- **Requirements**
Copy out the records word for word, starting with the line that contains "You are a GUI" and going on through the line that contains "point(449,55)". Leave the pictures out of your answer.

- **Material to process**
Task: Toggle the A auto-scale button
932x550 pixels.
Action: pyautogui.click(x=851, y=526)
...
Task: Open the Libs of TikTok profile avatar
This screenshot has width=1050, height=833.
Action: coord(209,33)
...
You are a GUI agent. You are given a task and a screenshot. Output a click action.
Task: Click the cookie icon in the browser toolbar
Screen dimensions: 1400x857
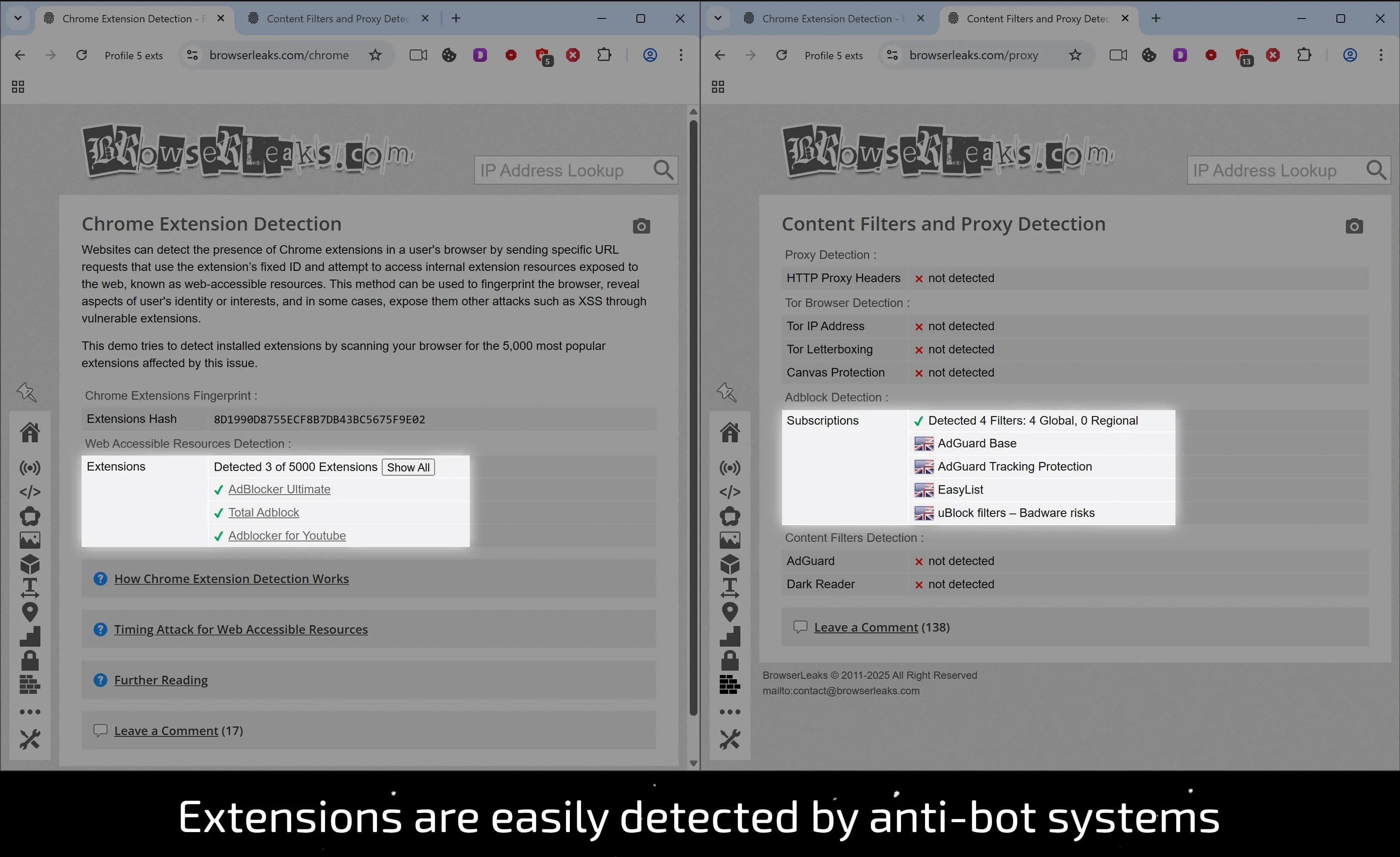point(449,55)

- **Solution below**
You are a GUI agent. You are given a task and a screenshot. Output a click action.
Task: Click the cookie icon in the browser toolbar
Screen dimensions: 1400x857
point(449,55)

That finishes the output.